WORK INSTRUCTIONS
From the line containing "Given: Click the Consul logo icon" through the last line of the data, both ends included, write out every line exactly; omit the pictures.

[Data excerpts]
-------------------------

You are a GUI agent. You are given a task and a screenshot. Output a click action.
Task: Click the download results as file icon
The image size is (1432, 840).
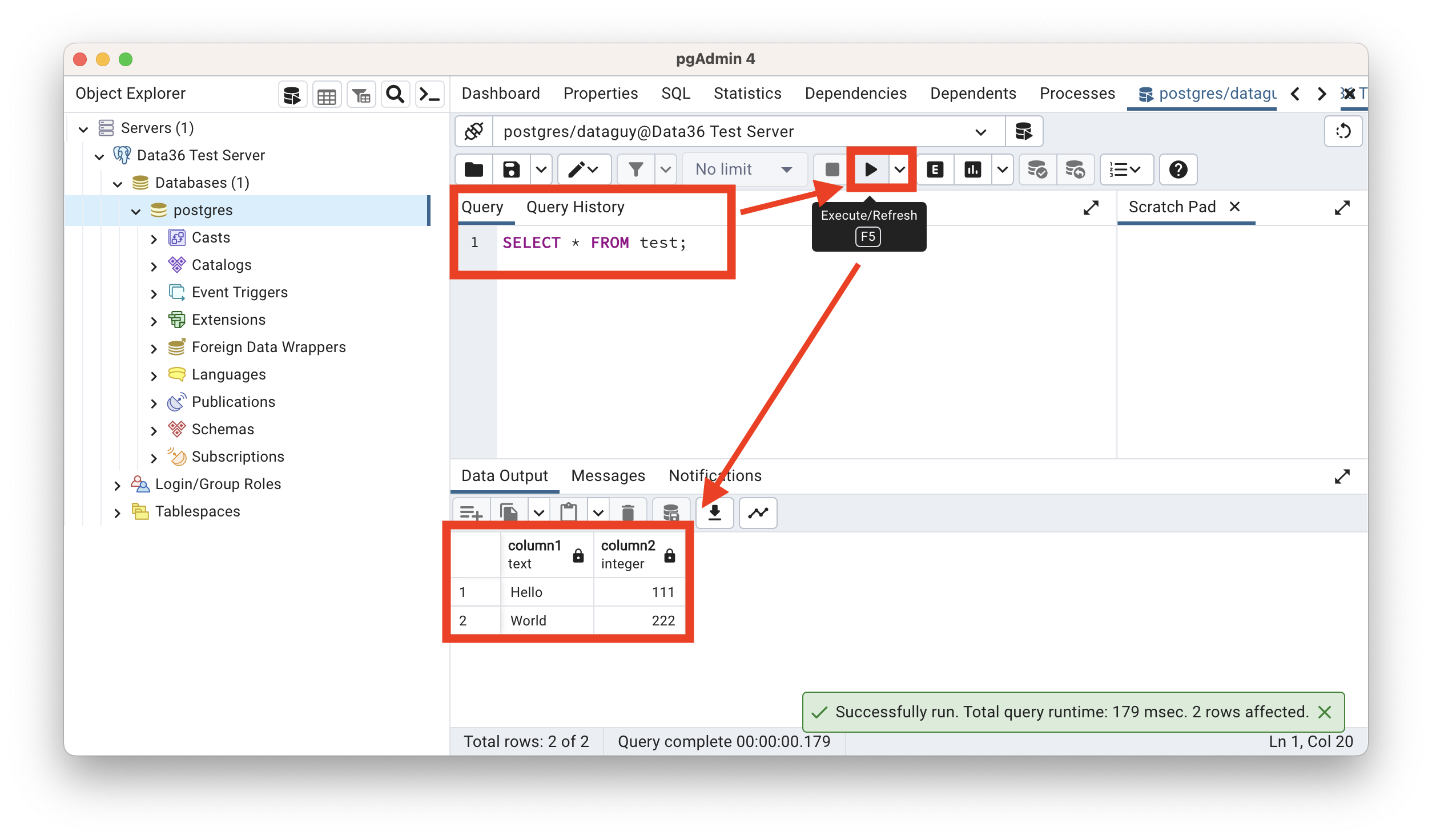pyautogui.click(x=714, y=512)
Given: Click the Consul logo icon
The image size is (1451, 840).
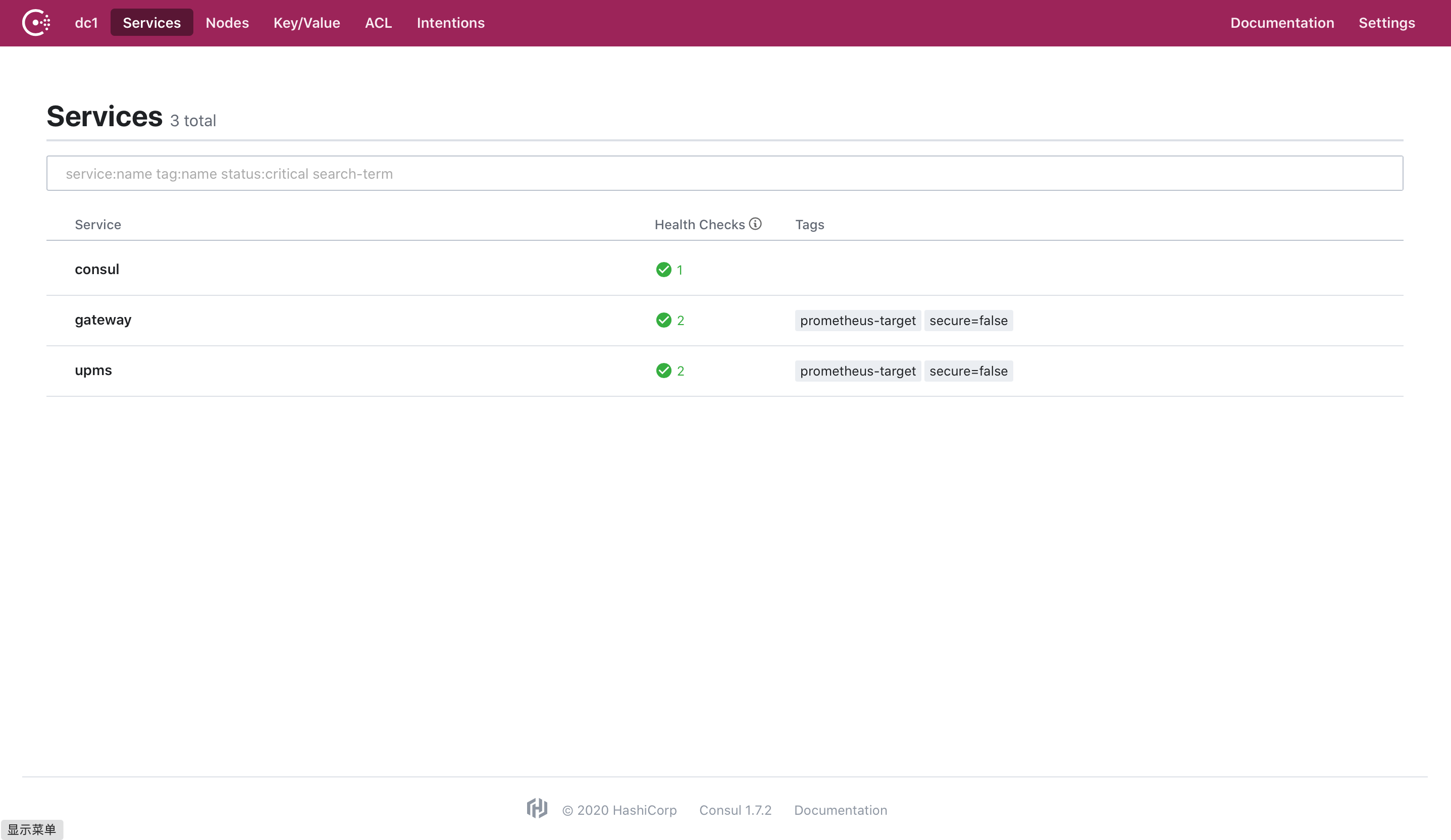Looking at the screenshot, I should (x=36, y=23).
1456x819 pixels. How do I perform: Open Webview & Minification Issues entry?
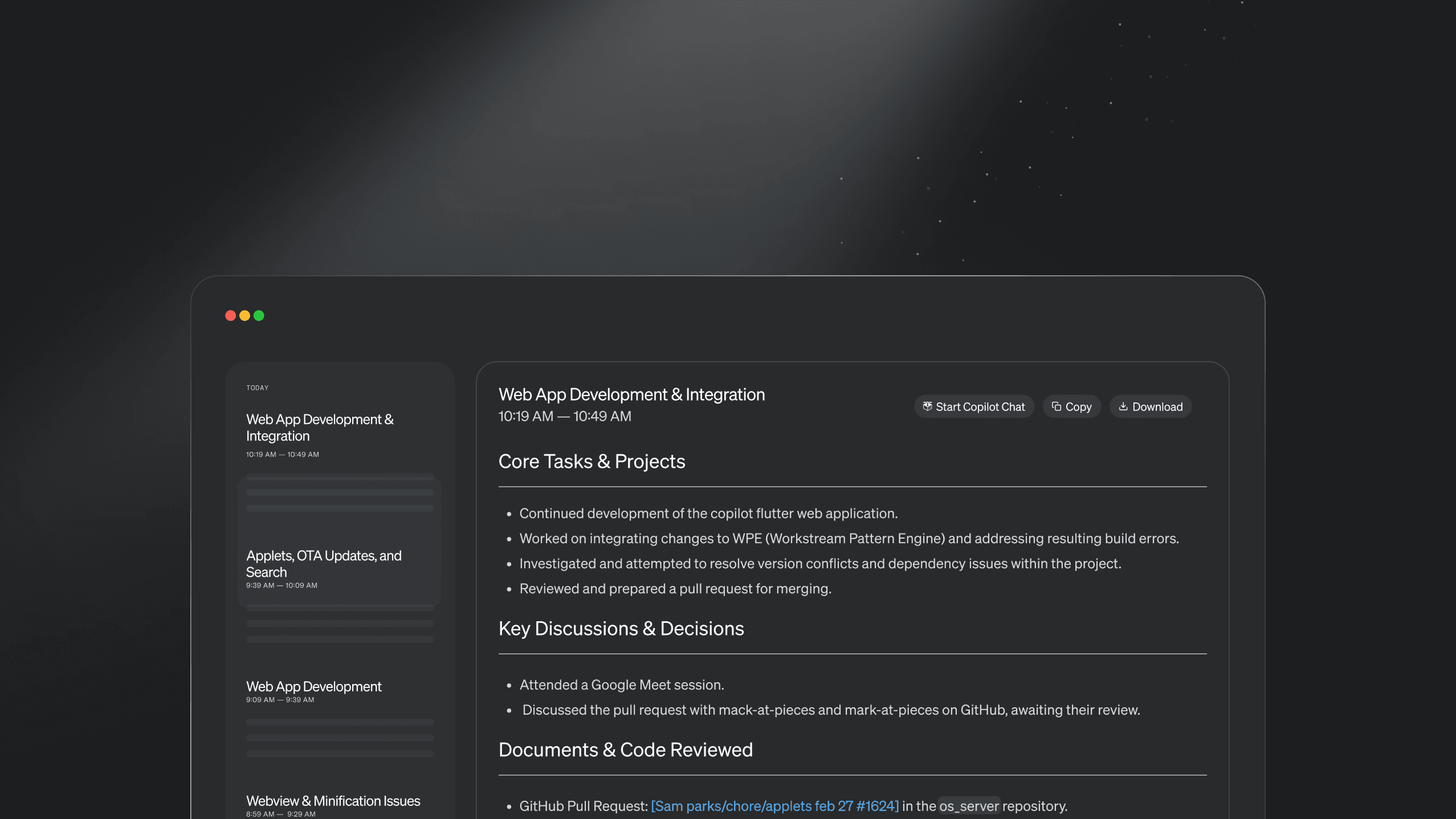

-------------------------

SOLUTION FOR THIS TASK
Given: Click the Consul logo icon
The image size is (1451, 840).
Looking at the screenshot, I should (x=36, y=23).
1456x819 pixels. How do I perform: Open Webview & Minification Issues entry?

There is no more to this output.